Insight into selective depression of sodium thioglycallate on arsenopyrite flotation: Adsorption mechanism and constructure

Abstract

Arsenopyrite is a hazardous substance exist in copper concentrate, thus causing serious environmental pollution during the smelting process. However, the selective depression of arsenopyrite remains a challenge to flotation. This study aims to analyze the depression mechanism of sodium thioglycallate (STG) towards arsenopyrite in the Cu-As separation flotation. Micro-flotation tests confirmed that STG was able to selectively depress arsenopyrite in chalcopyrite flotation and lowered As content in copper concentrate.
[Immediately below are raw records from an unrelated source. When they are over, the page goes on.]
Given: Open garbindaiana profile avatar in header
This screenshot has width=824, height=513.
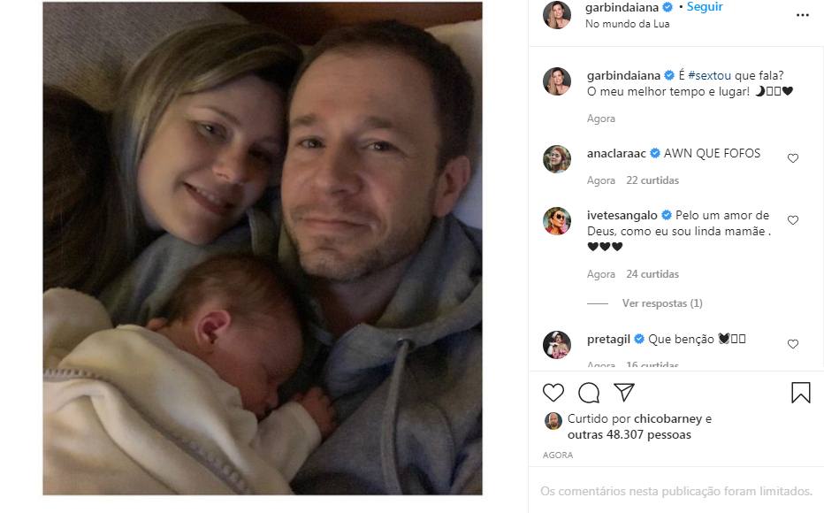Looking at the screenshot, I should point(557,14).
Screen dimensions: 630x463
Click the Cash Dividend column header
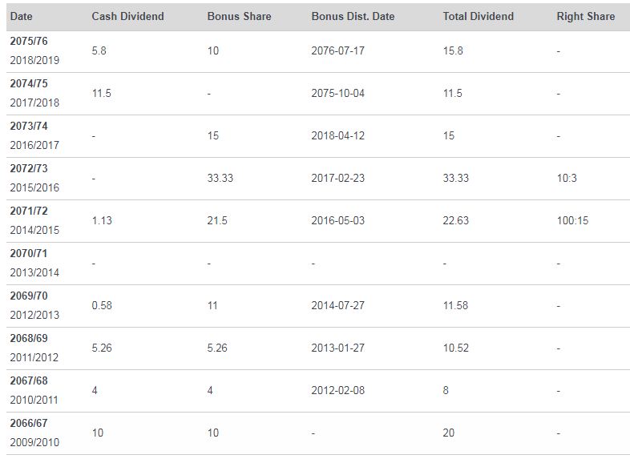coord(127,17)
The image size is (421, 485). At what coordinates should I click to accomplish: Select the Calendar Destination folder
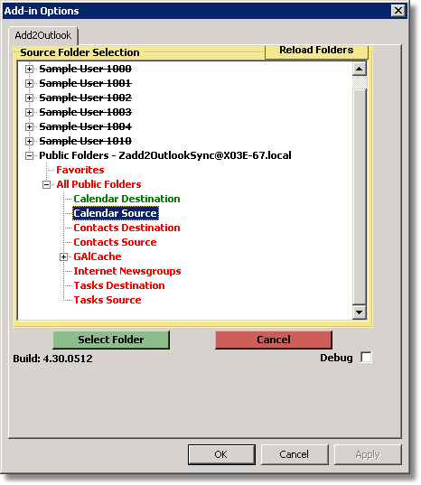[126, 199]

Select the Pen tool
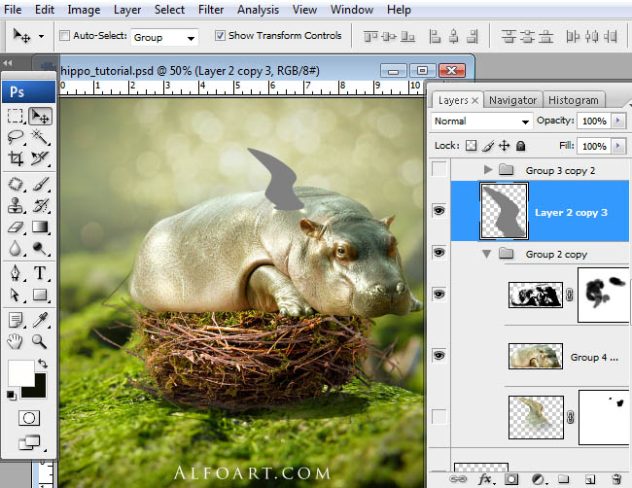(x=16, y=273)
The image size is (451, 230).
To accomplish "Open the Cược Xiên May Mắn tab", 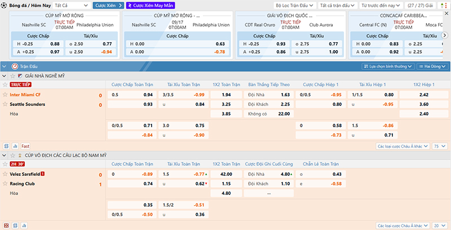I will 150,5.
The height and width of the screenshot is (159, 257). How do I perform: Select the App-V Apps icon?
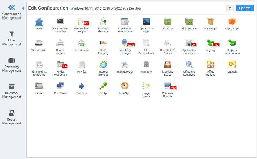(232, 22)
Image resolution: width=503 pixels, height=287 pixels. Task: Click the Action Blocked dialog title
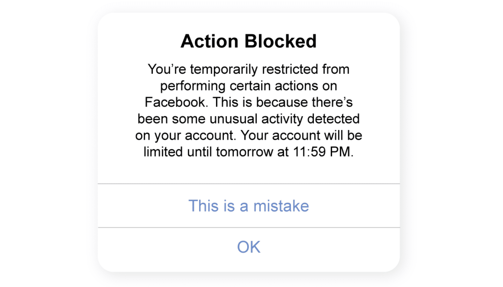249,40
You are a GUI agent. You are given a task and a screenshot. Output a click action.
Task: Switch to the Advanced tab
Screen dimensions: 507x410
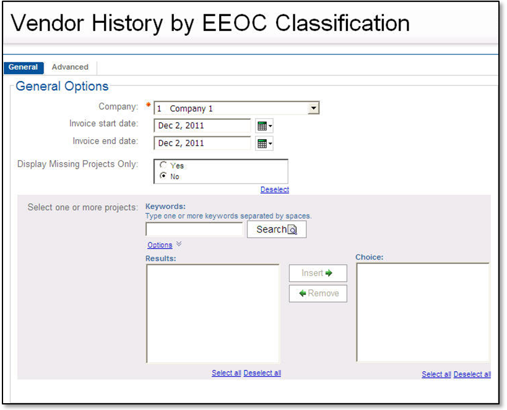click(70, 67)
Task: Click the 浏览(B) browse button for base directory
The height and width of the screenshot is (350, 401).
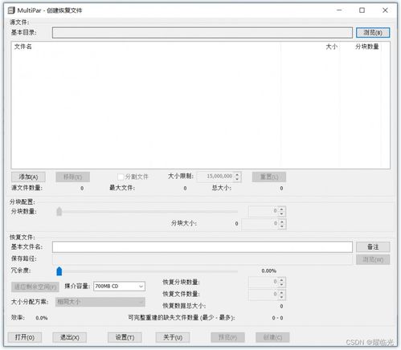Action: point(373,33)
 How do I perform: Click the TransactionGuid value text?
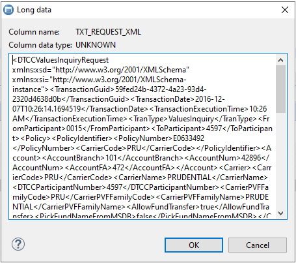point(161,89)
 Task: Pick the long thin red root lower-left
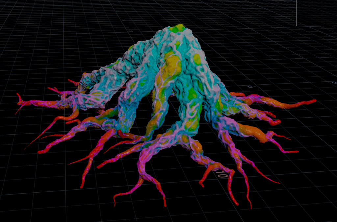pyautogui.click(x=36, y=140)
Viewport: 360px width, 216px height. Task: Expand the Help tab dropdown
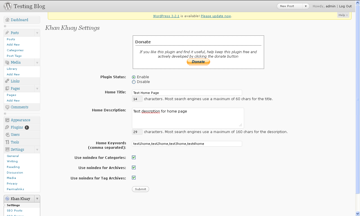pos(343,15)
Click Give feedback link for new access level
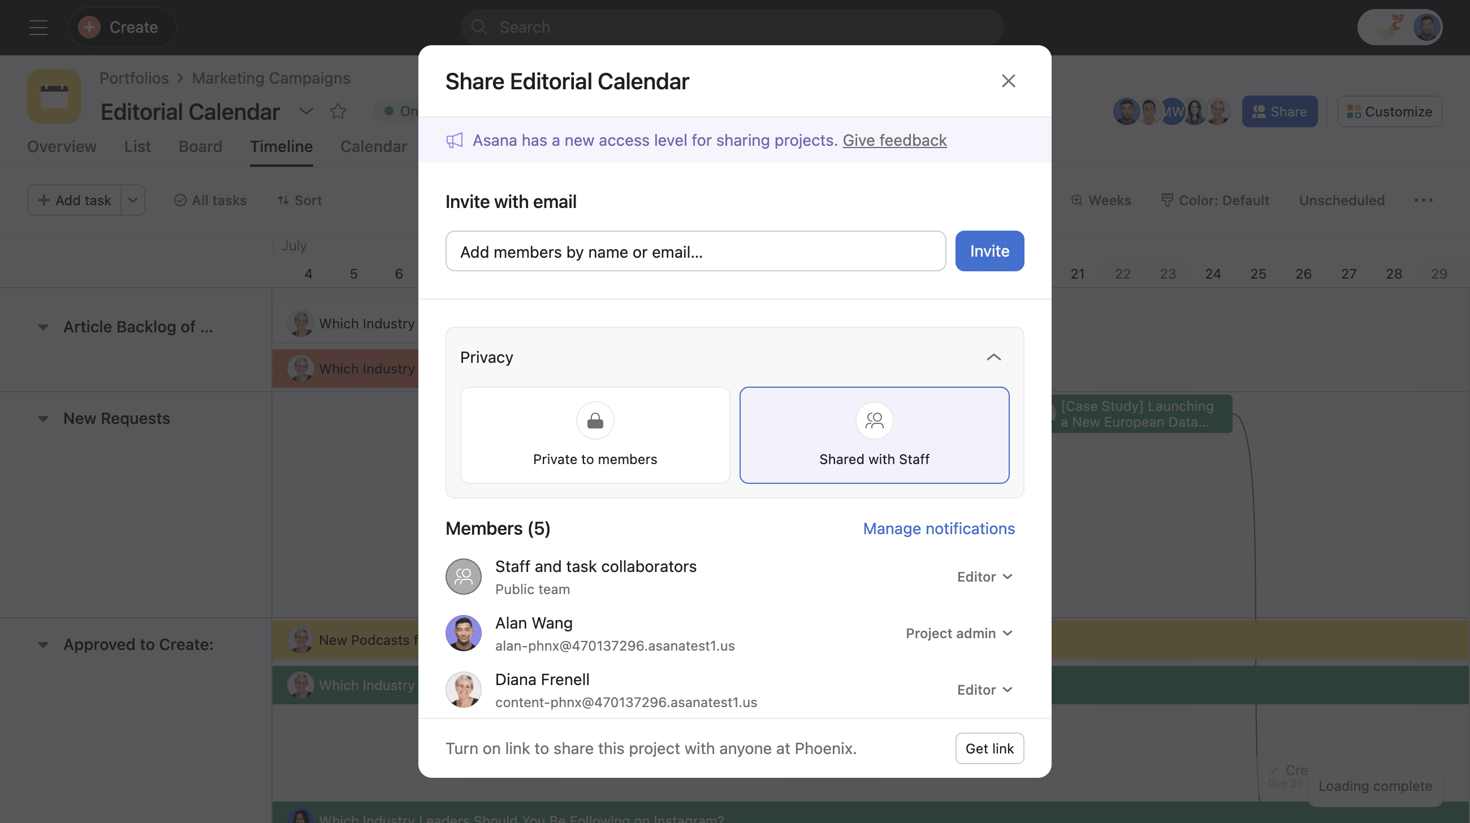Image resolution: width=1470 pixels, height=823 pixels. tap(894, 140)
Local electrochemical impedance spectroscopy (LEIS) demonstrated that STG preferred to adsorb on arsenopyrite than on chalcopyrite, which enhanced electrochemical impedance and reduced surface reactivity. Furthermore, surface adsorption test and contact angle measurement illustrated that STG hindered butyl xanthate (BX) adsorption on arsenopyrite surface, thus the wettability of arsenopyrite was further enhanced. The results of fourier transform infrared spectroscopy (FTIR), DFT caculation and Molecular dynamics simulations (MDS) revealed that STG chemically bond with Fe and As sites on the surface of arsenopyrite through its -SH group, and it formed a hydrogen bond with water molecules via its -COO- group at the top of molecule. Ultimately, a bridge-similar constructure was generated among arsenopyrite, STG and water molecules. This constructure resulted in a stable hydrophilic film covered on arsenopyrite surface, thus its flotability was severely deteriorated.